History

Nazi Germany
- Name: U-637
- Ordered: 20 January 1941
- Builder: Blohm & Voss, Hamburg
- Yard number: 613
- Laid down: 17 October 1941
- Launched: 7 July 1942
- Commissioned: 27 August 1942
- Fate: Surrendered on 9 May 1945 at Stavanger. Later sunk as part of Operation Deadlight on 21 December 1945.

General characteristics
- Class & type: Type VIIC submarine
- Displacement: 769 tonnes (757 long tons) surfaced; 871 t (857 long tons) submerged;
- Length: 67.10 m (220 ft 2 in) o/a; 50.50 m (165 ft 8 in) pressure hull;
- Beam: 6.20 m (20 ft 4 in) o/a; 4.70 m (15 ft 5 in) pressure hull;
- Draught: 4.74 m (15 ft 7 in)
- Installed power: 2,800–3,200 PS (2,100–2,400 kW; 2,800–3,200 bhp) (diesels); 750 PS (550 kW; 740 shp) (electric);
- Propulsion: 2 shafts; 2 × diesel engines; 2 × electric motors;
- Speed: 17.7 knots (32.8 km/h; 20.4 mph) surfaced; 7.6 knots (14.1 km/h; 8.7 mph) submerged;
- Range: 8,500 nmi (15,700 km; 9,800 mi) at 10 knots (19 km/h; 12 mph) surfaced; 80 nmi (150 km; 92 mi) at 4 knots (7.4 km/h; 4.6 mph) submerged;
- Test depth: 230 m (750 ft); Crush depth: 250–295 m (820–968 ft);
- Complement: 4 officers, 40–56 enlisted
- Armament: 5 × 53.3 cm (21 in) torpedo tubes (4 bow, 1 stern); 14 × torpedoes or 26 TMA mines; 1 × 8.8 cm (3.46 in) deck gun (220 rounds); 1 × twin 2 cm (0.79 in) C/30 anti-aircraft gun;

Service record
- Part of: 5th U-boat Flotilla; 27 August 1942 – 31 May 1944; 1st U-boat Flotilla; 1 June – 5 July 1944; 8th U-boat Flotilla; 6 July 1944 – 1 January 1945; 5th U-boat Flotilla; 1 January – 8 May 1945;
- Identification codes: M 51 550
- Commanders: Kptlt.
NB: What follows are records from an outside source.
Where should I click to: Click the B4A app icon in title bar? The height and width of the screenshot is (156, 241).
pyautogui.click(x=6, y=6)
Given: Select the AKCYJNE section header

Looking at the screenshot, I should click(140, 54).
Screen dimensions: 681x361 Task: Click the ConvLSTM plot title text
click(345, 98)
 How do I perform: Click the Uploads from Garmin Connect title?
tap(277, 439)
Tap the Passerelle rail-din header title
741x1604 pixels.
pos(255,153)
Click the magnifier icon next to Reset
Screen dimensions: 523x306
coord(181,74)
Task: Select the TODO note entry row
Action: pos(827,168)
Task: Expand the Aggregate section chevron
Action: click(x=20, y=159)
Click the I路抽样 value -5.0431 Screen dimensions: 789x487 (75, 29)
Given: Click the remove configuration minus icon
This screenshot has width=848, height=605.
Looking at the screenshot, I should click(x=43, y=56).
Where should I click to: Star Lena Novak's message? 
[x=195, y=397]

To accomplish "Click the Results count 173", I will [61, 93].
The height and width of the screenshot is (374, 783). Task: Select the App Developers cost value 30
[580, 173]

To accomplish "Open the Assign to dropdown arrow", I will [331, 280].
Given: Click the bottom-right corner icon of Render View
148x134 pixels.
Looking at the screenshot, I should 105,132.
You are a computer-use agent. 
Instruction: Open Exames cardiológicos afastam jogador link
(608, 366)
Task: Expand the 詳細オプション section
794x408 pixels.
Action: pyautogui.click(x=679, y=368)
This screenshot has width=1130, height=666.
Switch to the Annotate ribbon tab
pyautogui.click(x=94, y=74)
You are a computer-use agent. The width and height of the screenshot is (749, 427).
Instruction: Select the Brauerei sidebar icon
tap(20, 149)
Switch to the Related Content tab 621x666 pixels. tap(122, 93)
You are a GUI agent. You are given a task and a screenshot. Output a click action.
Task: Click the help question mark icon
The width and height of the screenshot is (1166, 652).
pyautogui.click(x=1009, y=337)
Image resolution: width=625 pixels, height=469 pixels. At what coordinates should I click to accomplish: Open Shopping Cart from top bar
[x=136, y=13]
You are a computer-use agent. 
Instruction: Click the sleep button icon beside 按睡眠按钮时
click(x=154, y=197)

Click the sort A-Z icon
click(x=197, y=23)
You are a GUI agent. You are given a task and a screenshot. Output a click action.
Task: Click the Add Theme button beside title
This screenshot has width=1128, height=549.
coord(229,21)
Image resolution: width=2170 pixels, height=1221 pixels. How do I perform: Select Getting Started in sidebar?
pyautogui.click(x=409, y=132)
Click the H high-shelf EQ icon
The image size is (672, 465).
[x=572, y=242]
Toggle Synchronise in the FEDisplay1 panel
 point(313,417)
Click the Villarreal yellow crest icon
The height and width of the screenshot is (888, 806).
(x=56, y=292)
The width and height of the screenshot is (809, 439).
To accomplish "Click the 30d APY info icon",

Max Bernd Dieterich; 27 August 1942 – 22 February 1943; Kptlt. Günther Zedelius; 23 February 1943 – 20 July 1944; Oblt.z.S. Fritz Fabricius; 21 July – 30 September 1944; Kptlt. Wolfgang Riekeberg; 1 October 1944 – 26 April 1945; Oblt.z.S. Walter Ehrhardt; January 1945; Oblt.z.S. Klaus Weber; 27 April – 9 May 1945;
- Operations: 3 patrols:; 1st patrol:; 25 November 1944 – 13 January 1945; 2nd patrol:; 5 – 13 April 1945; 3rd patrol:; 23 – 28 April 1945;
- Victories: 1 warship sunk (39 tons)

= German submarine U-637 =

German world war II submarine

German submarine U-637 was a Type VIIC U-boat built for Nazi Germany's Kriegsmarine for service during World War II.
She was laid down on 17 October 1941 by Blohm & Voss, Hamburg as yard number 613, launched on 7 July 1942 and commissioned on 27 August 1942 under Kapitänleutnant Max Bernd Dieterich.

==Design==
German Type VIIC submarines were preceded by the shorter Type VIIB submarines. U-637 had a displacement of 769 t when at the surface and 871 t while submerged. She had a total length of 67.10 m, a pressure hull length of 50.50 m, a beam of 6.20 m, a height of 9.60 m, and a draught of 4.74 m. The submarine was powered by two Germaniawerft F46 four-stroke, six-cylinder supercharged diesel engines producing a total of 2800 to 3200 PS for use while surfaced, two BBC GG UB 720/8 double-acting electric motors producing a total of 750 PS for use while submerged. She had two shafts and two 1.23 m propellers. The boat was capable of operating at depths of up to 230 m.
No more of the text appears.